==== Listed entries

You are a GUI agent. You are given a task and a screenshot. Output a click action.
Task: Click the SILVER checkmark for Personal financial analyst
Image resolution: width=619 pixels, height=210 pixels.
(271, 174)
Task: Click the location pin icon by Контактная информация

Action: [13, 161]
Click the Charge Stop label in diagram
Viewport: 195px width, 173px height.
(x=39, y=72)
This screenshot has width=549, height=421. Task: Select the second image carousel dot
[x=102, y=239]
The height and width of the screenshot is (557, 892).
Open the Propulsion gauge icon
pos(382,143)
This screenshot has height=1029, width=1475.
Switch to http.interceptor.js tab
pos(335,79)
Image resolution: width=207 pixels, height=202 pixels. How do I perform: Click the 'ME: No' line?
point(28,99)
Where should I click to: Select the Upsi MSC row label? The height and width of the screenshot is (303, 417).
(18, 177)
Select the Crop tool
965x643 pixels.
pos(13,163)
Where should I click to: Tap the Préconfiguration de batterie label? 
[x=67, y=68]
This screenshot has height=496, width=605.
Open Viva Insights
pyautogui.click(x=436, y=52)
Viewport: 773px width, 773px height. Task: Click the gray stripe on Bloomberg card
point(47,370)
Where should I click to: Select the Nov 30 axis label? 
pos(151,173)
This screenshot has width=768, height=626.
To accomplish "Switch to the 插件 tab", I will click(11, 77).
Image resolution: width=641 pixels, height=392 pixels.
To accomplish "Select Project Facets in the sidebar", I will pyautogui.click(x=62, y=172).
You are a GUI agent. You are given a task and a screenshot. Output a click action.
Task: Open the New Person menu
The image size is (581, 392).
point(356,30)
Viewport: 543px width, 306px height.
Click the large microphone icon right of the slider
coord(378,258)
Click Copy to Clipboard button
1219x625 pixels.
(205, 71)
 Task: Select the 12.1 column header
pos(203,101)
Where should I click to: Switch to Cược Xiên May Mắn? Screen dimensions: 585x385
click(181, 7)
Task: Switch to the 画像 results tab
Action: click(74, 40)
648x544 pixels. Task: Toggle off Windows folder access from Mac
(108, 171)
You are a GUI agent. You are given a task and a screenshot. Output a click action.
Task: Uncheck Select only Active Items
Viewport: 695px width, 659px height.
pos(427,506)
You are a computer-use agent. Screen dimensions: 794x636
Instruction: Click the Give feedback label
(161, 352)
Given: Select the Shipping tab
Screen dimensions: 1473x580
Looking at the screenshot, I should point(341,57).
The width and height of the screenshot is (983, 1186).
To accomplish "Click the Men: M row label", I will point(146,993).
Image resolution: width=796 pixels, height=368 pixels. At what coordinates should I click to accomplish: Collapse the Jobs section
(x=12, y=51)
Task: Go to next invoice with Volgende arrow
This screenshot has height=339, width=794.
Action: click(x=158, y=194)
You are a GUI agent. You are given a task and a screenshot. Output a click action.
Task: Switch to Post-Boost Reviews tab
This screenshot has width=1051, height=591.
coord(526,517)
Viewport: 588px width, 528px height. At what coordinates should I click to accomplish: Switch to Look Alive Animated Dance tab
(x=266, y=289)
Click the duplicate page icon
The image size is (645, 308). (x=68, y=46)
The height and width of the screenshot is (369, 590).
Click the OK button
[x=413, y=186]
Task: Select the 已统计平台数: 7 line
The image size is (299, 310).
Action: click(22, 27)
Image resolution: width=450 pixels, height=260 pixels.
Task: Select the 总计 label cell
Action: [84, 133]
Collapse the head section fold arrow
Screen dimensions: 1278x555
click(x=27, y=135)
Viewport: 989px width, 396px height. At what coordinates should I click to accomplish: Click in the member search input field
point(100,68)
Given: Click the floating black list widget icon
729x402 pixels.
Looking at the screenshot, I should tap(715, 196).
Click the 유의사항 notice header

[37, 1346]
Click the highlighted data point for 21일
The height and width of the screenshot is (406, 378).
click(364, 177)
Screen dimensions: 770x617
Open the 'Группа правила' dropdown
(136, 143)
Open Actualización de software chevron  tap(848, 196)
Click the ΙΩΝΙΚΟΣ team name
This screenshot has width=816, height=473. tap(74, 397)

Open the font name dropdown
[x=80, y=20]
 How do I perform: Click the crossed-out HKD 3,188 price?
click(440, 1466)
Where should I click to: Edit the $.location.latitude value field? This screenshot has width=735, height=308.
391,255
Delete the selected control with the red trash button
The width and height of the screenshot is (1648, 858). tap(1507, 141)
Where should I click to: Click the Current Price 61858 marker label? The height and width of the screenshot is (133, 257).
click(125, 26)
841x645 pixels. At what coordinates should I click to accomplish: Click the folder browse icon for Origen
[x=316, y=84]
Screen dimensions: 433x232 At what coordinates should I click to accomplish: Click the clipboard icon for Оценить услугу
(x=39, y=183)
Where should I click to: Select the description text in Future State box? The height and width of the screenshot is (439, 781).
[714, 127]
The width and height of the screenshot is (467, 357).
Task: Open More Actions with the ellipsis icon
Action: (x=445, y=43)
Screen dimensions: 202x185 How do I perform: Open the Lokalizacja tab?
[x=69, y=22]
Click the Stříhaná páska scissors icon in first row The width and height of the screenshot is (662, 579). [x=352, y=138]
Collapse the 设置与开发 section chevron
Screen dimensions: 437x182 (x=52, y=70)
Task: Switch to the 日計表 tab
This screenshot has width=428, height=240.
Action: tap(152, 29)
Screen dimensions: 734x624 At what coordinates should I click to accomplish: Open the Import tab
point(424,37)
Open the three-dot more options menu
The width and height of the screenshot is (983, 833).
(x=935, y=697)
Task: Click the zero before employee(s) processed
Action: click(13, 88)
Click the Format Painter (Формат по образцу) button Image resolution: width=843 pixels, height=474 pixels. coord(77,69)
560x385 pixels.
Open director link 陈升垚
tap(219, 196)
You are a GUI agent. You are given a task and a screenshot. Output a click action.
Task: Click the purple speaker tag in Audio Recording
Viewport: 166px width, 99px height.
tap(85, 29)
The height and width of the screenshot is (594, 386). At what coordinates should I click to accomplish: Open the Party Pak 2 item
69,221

========

**Task instructions:**
Write the lines out again exactly, beginning at the line that contains "Click the Stříhaná" and stopping only at the final line of the listing above.

**Exercise answer:**
Click the Stříhaná páska scissors icon in first row The width and height of the screenshot is (662, 579). [x=352, y=138]
Collapse the 设置与开发 section chevron
Screen dimensions: 437x182 (x=52, y=70)
Task: Switch to the 日計表 tab
This screenshot has width=428, height=240.
Action: tap(152, 29)
Screen dimensions: 734x624 At what coordinates should I click to accomplish: Open the Import tab
point(424,37)
Open the three-dot more options menu
The width and height of the screenshot is (983, 833).
(x=935, y=697)
Task: Click the zero before employee(s) processed
Action: click(13, 88)
Click the Format Painter (Формат по образцу) button Image resolution: width=843 pixels, height=474 pixels. coord(77,69)
560x385 pixels.
Open director link 陈升垚
tap(219, 196)
You are a GUI agent. You are given a task and a screenshot. Output a click action.
Task: Click the purple speaker tag in Audio Recording
Viewport: 166px width, 99px height.
tap(85, 29)
The height and width of the screenshot is (594, 386). At what coordinates should I click to accomplish: Open the Party Pak 2 item
69,221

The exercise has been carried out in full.